Only lines that contain the word "computer" are to be returned from the data below.

> _SOURCE RECORDS_:

○ ○ ○ ○ ○

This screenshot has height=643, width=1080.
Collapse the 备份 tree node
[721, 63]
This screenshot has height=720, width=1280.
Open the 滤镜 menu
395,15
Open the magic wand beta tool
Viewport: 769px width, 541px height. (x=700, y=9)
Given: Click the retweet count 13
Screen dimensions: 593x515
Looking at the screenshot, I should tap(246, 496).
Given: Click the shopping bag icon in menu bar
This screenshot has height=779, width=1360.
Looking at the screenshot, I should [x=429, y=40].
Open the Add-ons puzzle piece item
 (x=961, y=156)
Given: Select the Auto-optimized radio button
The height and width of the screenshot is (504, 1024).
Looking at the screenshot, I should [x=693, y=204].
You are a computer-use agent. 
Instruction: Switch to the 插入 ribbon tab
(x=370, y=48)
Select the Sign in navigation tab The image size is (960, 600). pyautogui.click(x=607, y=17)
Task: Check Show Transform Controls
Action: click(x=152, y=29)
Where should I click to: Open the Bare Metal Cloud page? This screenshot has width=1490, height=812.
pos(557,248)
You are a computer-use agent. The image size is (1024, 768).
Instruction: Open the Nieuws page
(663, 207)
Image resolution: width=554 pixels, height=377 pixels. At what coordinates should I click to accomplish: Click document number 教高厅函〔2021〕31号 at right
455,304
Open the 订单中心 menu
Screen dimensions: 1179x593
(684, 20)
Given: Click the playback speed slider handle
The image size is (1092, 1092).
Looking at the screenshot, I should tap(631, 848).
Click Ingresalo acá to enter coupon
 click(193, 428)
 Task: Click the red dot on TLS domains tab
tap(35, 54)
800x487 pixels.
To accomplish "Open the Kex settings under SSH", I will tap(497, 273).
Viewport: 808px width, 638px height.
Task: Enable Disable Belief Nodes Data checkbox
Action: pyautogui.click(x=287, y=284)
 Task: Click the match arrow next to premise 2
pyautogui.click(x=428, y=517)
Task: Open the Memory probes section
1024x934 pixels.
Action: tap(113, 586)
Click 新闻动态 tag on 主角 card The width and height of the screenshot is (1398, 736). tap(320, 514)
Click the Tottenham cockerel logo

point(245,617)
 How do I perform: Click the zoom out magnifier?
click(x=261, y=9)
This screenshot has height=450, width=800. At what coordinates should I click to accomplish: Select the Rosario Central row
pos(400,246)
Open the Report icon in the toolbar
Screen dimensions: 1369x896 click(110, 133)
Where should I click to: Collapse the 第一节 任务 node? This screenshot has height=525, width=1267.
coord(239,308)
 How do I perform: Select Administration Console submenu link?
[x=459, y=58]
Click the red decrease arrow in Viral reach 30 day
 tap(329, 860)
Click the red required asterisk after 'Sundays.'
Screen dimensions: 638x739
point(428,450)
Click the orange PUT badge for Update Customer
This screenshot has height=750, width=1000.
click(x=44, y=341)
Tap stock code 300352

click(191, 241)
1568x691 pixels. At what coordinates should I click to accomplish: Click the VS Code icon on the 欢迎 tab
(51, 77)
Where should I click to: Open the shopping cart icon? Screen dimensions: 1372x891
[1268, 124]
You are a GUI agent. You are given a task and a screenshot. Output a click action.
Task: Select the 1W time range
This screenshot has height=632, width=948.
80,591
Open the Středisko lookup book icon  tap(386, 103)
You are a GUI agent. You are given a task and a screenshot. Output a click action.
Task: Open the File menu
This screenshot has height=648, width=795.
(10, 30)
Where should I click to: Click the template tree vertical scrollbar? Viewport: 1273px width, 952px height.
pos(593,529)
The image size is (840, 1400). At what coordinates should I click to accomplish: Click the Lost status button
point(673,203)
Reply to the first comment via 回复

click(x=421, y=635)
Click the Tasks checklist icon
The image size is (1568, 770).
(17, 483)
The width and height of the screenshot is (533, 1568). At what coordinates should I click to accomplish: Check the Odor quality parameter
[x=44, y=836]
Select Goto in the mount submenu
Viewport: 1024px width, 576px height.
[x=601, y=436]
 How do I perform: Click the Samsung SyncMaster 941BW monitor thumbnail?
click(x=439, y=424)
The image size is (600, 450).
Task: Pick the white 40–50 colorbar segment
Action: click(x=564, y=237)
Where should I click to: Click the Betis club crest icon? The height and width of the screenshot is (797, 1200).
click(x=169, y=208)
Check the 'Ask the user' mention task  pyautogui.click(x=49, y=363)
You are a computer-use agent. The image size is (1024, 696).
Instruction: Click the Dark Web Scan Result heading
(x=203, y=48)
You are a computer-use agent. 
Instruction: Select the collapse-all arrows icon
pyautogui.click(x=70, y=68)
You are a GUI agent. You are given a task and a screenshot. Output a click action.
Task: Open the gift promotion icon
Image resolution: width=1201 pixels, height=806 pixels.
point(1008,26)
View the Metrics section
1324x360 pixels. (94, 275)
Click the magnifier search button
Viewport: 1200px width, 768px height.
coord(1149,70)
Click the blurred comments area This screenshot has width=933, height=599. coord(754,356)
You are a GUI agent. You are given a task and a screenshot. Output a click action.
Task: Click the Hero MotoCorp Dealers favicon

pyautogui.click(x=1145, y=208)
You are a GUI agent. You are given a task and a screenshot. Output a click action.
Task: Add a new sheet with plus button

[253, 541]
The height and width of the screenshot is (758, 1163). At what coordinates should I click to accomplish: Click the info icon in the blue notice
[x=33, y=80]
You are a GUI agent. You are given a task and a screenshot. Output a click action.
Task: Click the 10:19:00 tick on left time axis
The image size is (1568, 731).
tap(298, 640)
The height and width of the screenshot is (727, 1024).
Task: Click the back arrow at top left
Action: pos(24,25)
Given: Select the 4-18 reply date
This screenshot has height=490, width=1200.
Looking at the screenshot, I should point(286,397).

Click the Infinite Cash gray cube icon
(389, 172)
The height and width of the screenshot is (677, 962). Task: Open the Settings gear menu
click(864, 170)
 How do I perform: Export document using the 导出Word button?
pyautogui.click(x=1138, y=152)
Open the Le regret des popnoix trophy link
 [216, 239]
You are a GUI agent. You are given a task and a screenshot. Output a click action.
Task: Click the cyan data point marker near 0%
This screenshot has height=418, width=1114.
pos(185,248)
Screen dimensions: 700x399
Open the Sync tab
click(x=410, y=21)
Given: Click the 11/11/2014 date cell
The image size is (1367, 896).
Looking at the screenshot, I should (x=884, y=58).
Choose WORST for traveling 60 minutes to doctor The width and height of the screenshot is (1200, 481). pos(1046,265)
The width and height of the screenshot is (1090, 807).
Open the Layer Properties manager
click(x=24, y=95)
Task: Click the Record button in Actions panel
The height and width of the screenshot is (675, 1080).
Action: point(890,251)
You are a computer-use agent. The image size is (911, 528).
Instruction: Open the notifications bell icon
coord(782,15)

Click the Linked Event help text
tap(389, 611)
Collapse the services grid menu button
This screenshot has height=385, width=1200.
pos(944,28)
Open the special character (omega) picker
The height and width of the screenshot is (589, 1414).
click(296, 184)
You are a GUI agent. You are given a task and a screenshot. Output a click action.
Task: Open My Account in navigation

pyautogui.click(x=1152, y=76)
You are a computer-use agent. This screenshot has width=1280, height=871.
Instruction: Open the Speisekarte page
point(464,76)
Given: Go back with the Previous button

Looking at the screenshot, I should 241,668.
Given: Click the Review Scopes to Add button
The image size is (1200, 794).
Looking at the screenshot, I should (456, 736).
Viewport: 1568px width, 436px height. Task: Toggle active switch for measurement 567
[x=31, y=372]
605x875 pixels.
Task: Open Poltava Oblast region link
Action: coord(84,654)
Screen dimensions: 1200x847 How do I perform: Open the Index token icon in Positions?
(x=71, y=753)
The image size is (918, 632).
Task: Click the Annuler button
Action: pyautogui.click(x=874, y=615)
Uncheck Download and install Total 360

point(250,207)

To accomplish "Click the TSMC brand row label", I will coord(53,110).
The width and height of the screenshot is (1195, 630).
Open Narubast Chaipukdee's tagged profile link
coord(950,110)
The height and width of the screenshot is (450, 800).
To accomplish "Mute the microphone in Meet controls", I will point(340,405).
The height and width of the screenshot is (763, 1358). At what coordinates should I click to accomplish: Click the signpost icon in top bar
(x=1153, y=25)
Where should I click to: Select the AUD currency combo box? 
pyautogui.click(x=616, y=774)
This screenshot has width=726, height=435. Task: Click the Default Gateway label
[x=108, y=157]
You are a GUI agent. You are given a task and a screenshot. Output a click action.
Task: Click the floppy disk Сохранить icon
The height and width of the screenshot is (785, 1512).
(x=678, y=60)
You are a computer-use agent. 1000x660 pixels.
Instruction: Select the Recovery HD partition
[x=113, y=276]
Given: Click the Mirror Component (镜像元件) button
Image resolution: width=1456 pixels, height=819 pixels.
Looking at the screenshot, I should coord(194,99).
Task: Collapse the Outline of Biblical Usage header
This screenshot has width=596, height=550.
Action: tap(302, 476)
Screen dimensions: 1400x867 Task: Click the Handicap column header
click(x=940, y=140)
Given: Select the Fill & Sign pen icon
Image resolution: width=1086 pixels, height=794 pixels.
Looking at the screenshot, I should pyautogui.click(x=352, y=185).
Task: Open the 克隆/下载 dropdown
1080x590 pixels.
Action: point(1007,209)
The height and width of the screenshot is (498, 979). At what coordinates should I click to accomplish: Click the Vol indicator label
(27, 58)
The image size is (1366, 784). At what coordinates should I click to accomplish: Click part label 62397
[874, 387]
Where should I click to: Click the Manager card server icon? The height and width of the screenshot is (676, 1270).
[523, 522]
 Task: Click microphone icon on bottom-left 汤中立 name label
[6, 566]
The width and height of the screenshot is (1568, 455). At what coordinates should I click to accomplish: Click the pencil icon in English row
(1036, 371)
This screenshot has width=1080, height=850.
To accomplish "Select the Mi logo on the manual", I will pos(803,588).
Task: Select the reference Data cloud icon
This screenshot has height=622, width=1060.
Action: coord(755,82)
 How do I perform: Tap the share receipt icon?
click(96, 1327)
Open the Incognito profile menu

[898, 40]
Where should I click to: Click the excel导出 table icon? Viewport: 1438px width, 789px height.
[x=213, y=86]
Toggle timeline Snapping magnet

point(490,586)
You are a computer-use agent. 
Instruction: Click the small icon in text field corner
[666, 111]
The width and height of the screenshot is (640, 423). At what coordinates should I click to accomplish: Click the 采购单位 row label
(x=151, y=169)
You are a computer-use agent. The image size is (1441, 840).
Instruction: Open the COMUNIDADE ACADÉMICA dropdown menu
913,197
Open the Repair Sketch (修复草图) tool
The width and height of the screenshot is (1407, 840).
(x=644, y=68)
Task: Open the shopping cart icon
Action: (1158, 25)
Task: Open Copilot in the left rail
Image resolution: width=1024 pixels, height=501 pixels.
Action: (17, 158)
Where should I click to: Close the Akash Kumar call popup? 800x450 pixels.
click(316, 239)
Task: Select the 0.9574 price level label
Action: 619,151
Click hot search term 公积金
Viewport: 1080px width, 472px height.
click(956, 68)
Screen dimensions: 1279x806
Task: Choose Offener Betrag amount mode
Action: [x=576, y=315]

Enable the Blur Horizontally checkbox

○ ○ ○ ○ ○

> _RESULT FOR THIS TASK_:
You are a computer-use agent. 
You are a computer-use agent. The image size is (1024, 768).
You are a computer-use agent. The image size is (1024, 696).
You are a computer-use agent. 
You are a computer-use agent. The image size is (911, 528).
You are a computer-use agent. This screenshot has width=1280, height=871.
You are a computer-use agent. 1000x660 pixels.
You are a computer-use agent. 
You are a computer-use agent. The image size is (1441, 840).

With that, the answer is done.